Apheresis products were obtained from healthy donors after written informed consent to participate in a research study. The study was approved by the Institutional Review Board of the University of Würzburg. Mononuclear cells were isolated by density centrifugation with Biocoll separating solution (Biochrom), and CD4+ and CD8+ T cells were sorted by magnetic associated cell sorting (MACS) using untouched kits (Miltenyi). CD8+ and CD4+ primary human T cells were either left unstimulated or activated by anti-CD3/CD28 bead stimulation (Thermo Fisher). Nunc™ Lab Tek™ II 8-well Chamber Slides™ (Thermo Fisher) were coated with Poly-D-Lysine (33 μg/mL; Merck Millipore). T cells were seeded onto Poly-D-Lysine coated 8-well chamber slides (1 x 105 cells per well in 200 μl RPMI-1640 supplemented with 10% (v/v) human serum, 2 mM L-glutamine, 100 U/ml penicillin-streptomycin) one day prior to immunofluorescence staining. HeLa cells were seeded onto un-coated 8-well chamber slides (2 x 104 cells per well in 500 μl DMEM supplemented with 10% (v/v) human serum and 2 mM L-glutamine).

On the next day, cells were incubated with 2 μg hsSB in a volume of 200 μl/well serum-free RPMI-1640 (T cells) or 1.86 μg hsSB in a volume of 500 μl/well serum-free DMEM (HeLa cells) for 3 hours. Then, media was aspirated and cells were fixed with 300 μl/well Fixation/Permeabilization solution (BD Biosciences) and permeabilized with 300 μl/well 0.1% (v/v) Triton™ X-100 (Sigma-Aldrich). Slides were washed 3 times with 300 μl/well PBS and incubated with 300 μl/well 5% (v/v) BSA (Sigma-Aldrich) for 30 min at room temperature to block unspecific binding. Slides were washed 2 times with PBS for 5 minutes and incubated with anti-SB antibody (100 μl/well; diluted 1:100 in 1% (v/v) BSA; goat polyclonal IgG; R&D systems) for 1 hour at room temperature. Slides were washed 4 times with 200 μl/well 1% (v/v) BSA and incubated for 45 minutes in the dark with anti-goat Alexa Fluor® 488 antibody (100 μl/well; diluted 1:1000 in 1% (v/v) BSA; Thermo Fisher).
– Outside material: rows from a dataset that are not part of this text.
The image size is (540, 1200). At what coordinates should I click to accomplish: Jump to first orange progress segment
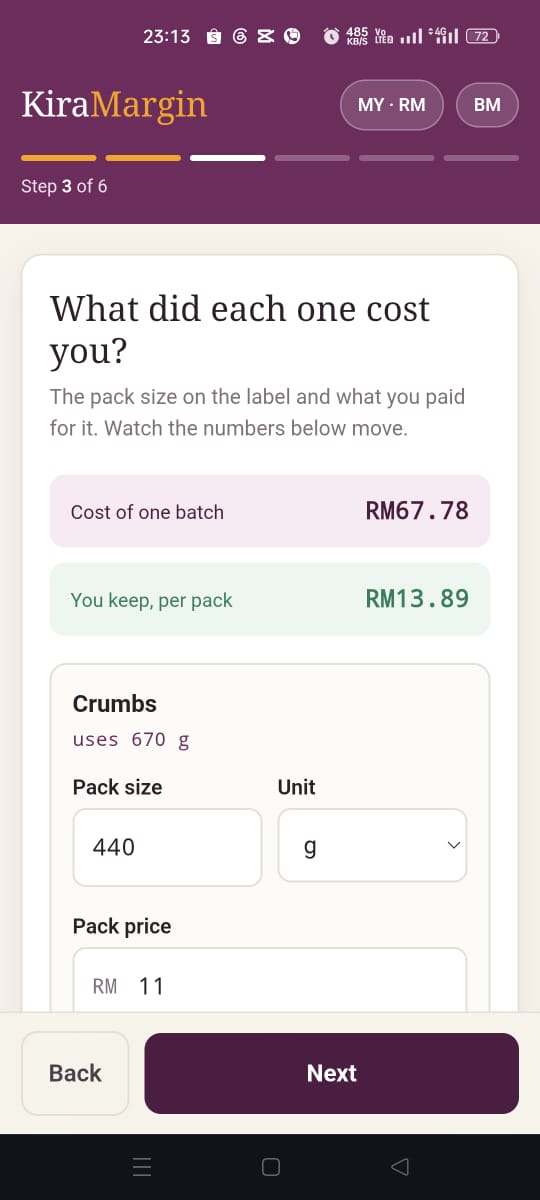pyautogui.click(x=59, y=157)
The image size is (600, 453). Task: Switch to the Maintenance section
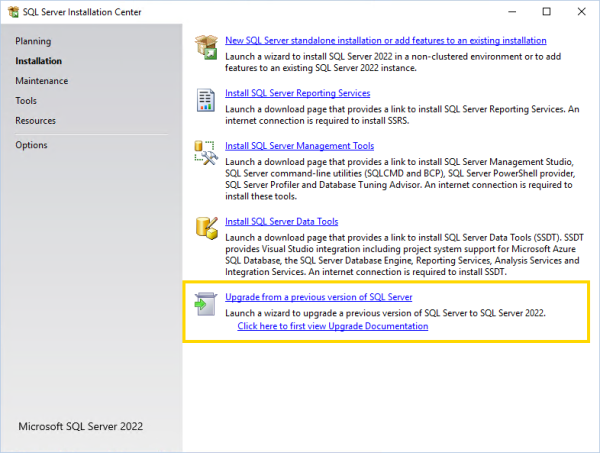(x=42, y=81)
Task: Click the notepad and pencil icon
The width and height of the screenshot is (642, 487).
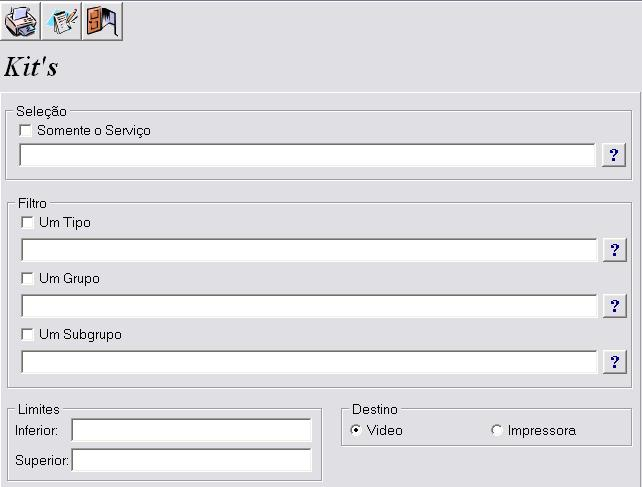Action: 62,20
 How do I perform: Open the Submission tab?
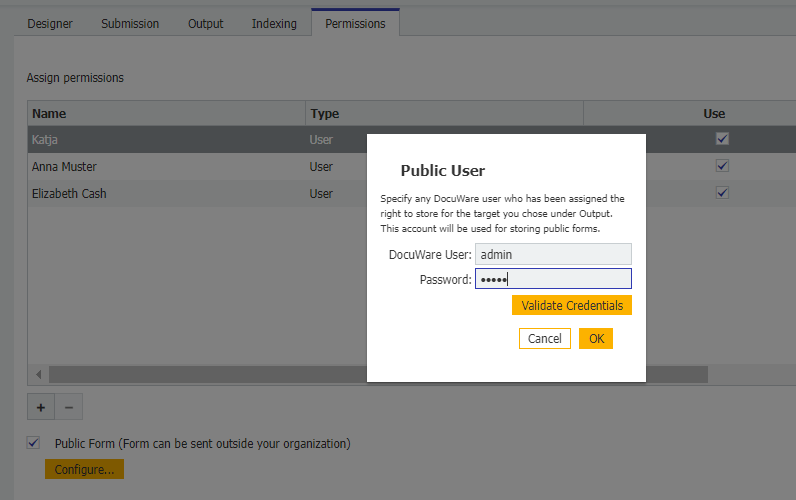(130, 23)
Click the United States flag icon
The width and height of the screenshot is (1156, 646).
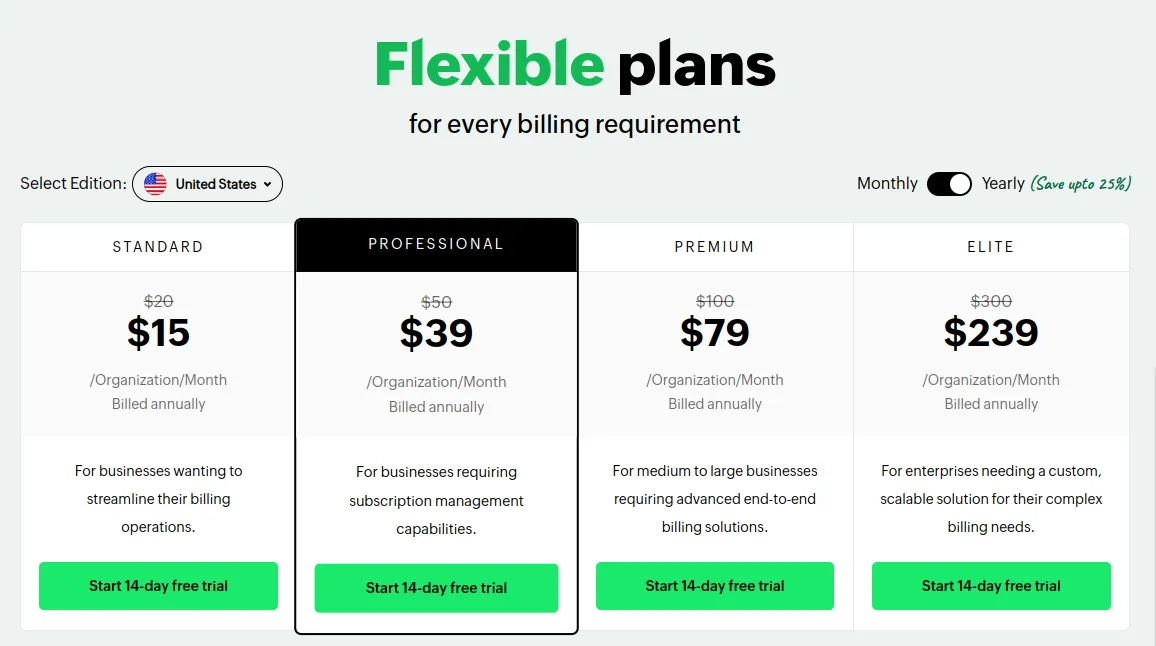pos(155,184)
Slides were washed 4 times with 500 μl/well PBS and SlowFade™ Gold Antifade Mountant with DAPI (Thermo Fisher) was applied. Slides were covered with a coverslip and stored at +4°C. Cells were imaged with a Zeiss LSM 780 confocal microscope (using a 63x oil submersion objective) in the ALMF core facility at EMBL Heidelberg. For imaging, the middle part of the nucleus was in the focus to detect nuclear localization of hsSB.

Statistical methods

All analyses were performed with Excel software. Data are presented as means with error bars representing s.d. or s.e.m. as indicated in figure legends.